The context of Raz and Tal is - P is contained in NP is contained in PH is contained in PSPACE. And P is contained in BPP is contained in BQP is contained in PSPACE. So, BQP is contained somewhere between P and PSPACE, however its exact placement is open. Scott gave a efficient quantum algorithm for distinguishing uniform distribution from forrelation so this problem is in BQP. Raz and Tal shows that this distinguishability problem is not solvable by AC0 circuits. It is known that AC0 is equivalent to PH. And hence forrelation is not in PH. Thus, BQP is not completely contained in PH with respect to some oracle. The proof is a relativized proof.
I am using the following resources to study Raz and Tal result
- https://www.youtube.com/watch?v=L5wTIPQlhCI
- https://www.youtube.com/watch?v=wjJVamcXB7o
- https://www.tandfonline.com/doi/abs/10.1080/09500349414552351
Srik also suggested if Feynman's approach has some computational analogy. It appeared to me that there might be a parallel between Feynman's approach and configuration graph of a non-deterministic Turing machine. The matter needs more pondering.
Then we deliberated on the possible techniques used in complexity theory. It appeared to me (from some introductory understanding) diagonalization plays a important role. Srik wanted to know if "forcing" is used in complexity.
I wanted to know about the focus that we needed to maintain to keep us on track. Srik suggested that we can explore - (i) oracles in GPT (ii) relativizations in GPT. Ara added that I should take up around five papers in the line of urmila mahadevan, raz and tal etc. and focus on forrelations. He reasoned that forrelations are intriguing, may lead to development of better algorithms; we can also explore applications of forrelations as its still an open question. Overall, Ara intends to view forrelations from quantum foundations perspective.
Ara also pointed out that mathematical techniques required in complexity proofs are involved and we must be cautious before delving solely on it.
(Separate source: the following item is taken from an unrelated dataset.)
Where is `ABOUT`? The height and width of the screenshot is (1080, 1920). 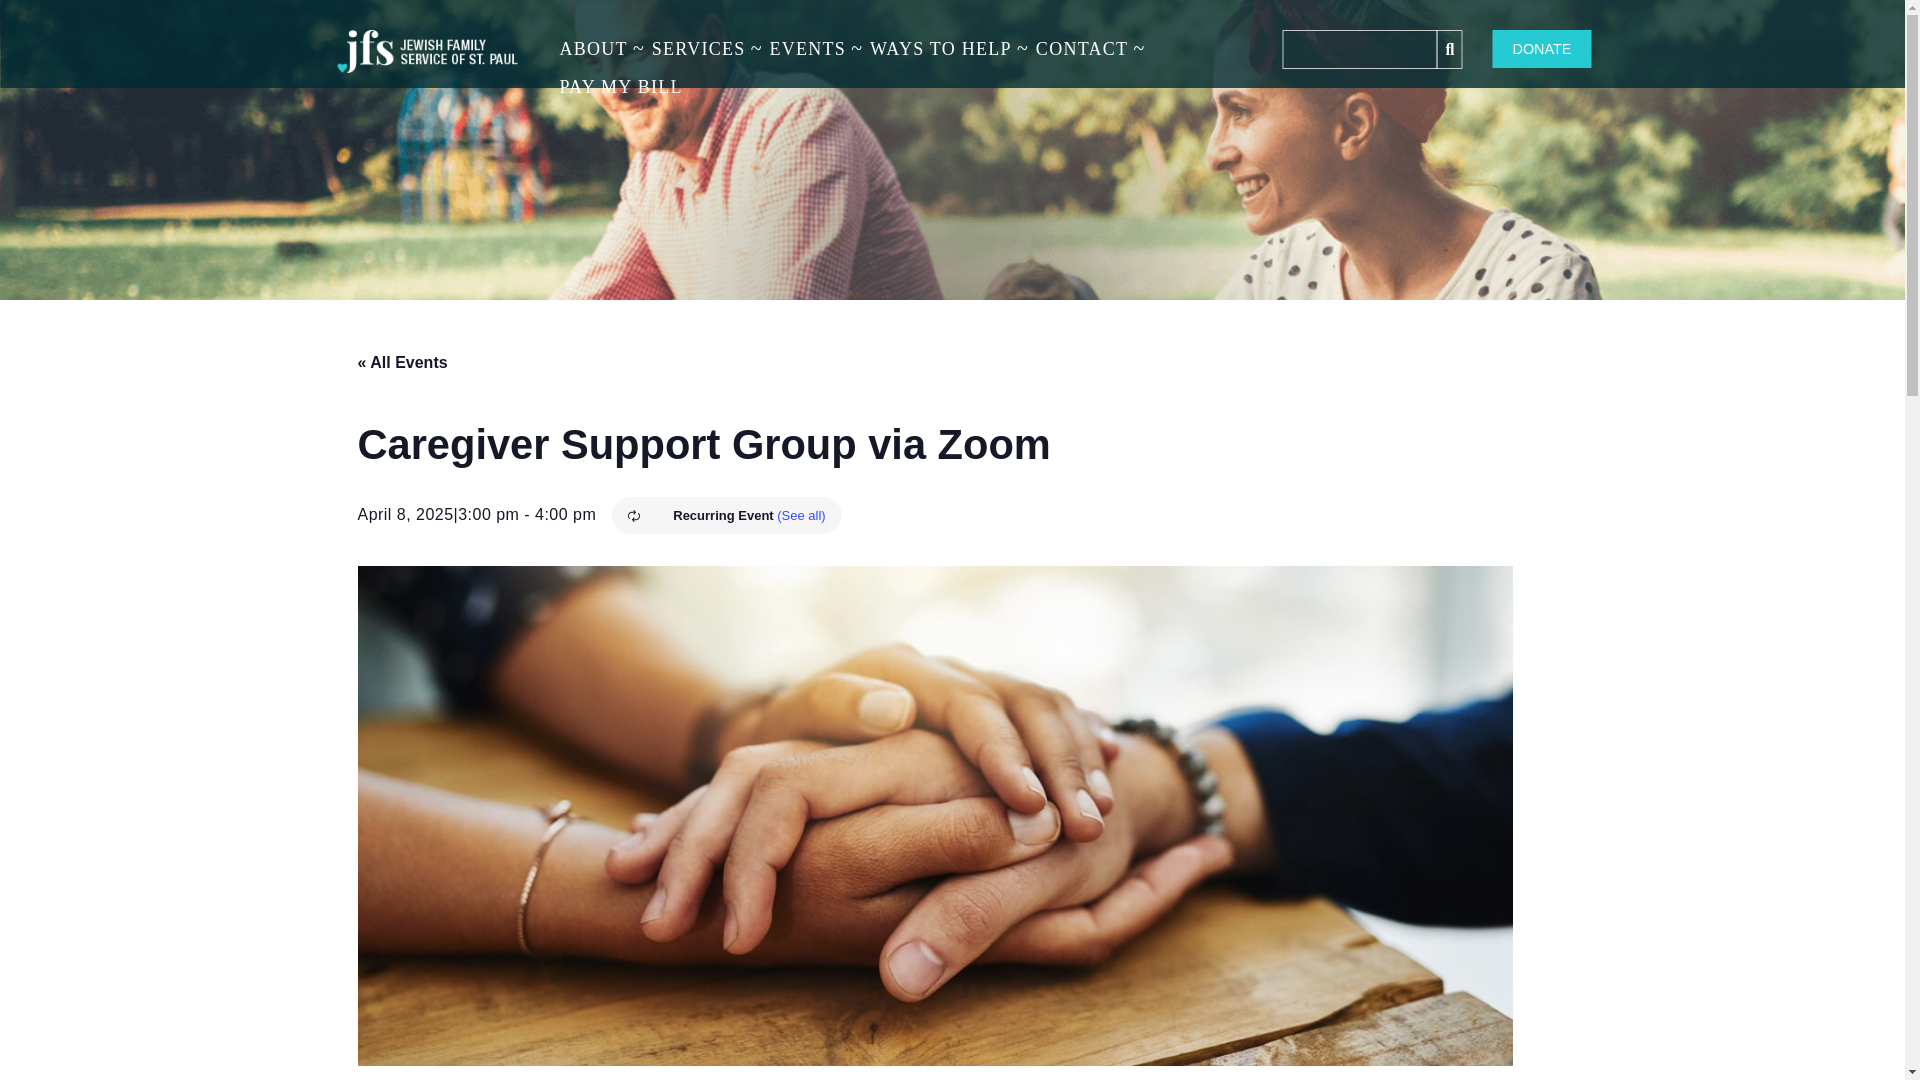 ABOUT is located at coordinates (593, 49).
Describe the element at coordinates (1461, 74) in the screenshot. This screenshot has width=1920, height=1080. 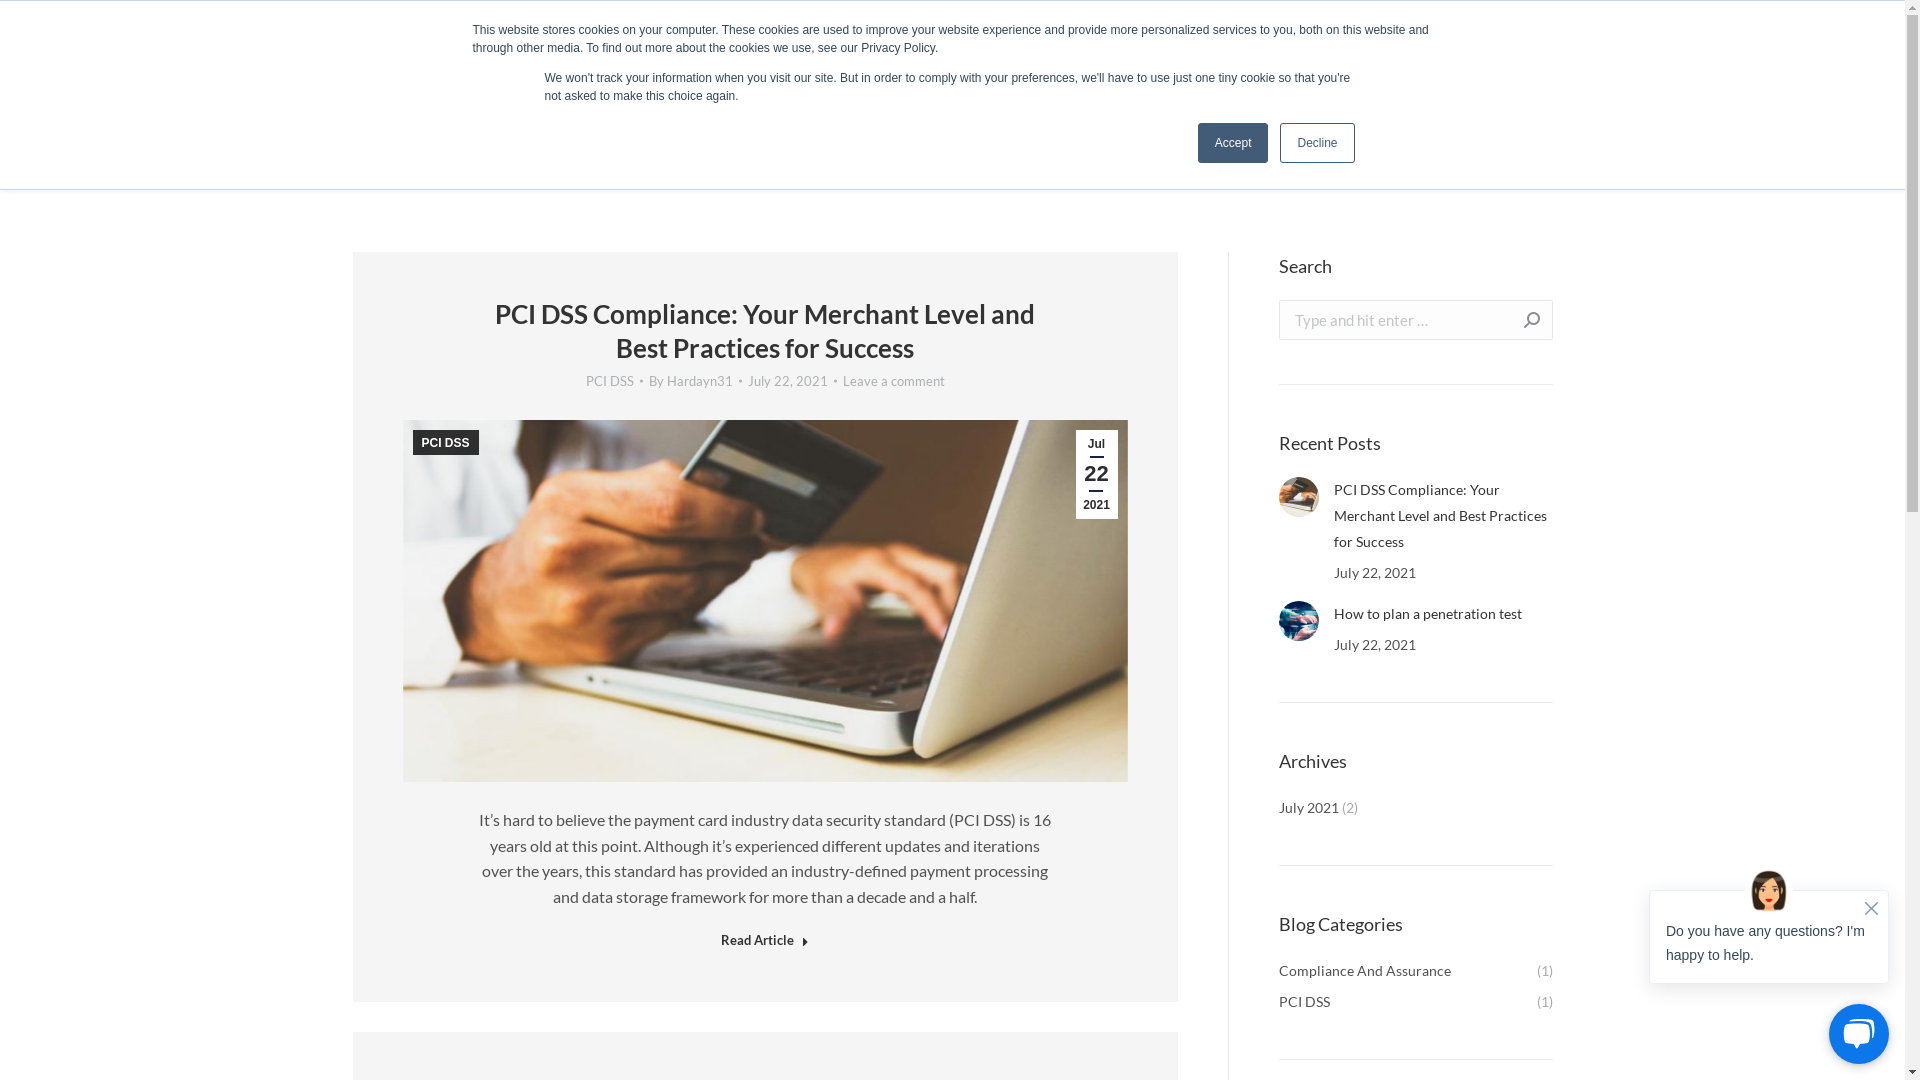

And I completely concur with his suggestion, complexity theory is involved mathematically. But at the same time, once understood, the insights are tremendous, in fact it gives a new way to see and access our understanding of reality.
Ara also suggested that, focusing on forrelations may lead to few short research papers.
We also discussed in the passing some problems (pointed by Ara) like random circuit sampling, equivalence of hamiltonian complexity to QMA, spin glass ground state, matrix mortality problem, quantumness of single quantum systems.
The most important people in this seemed to be vazirani, aronson, ambainis, watrous, sha-lev ben-david, ronald de wolf, barrett and lee.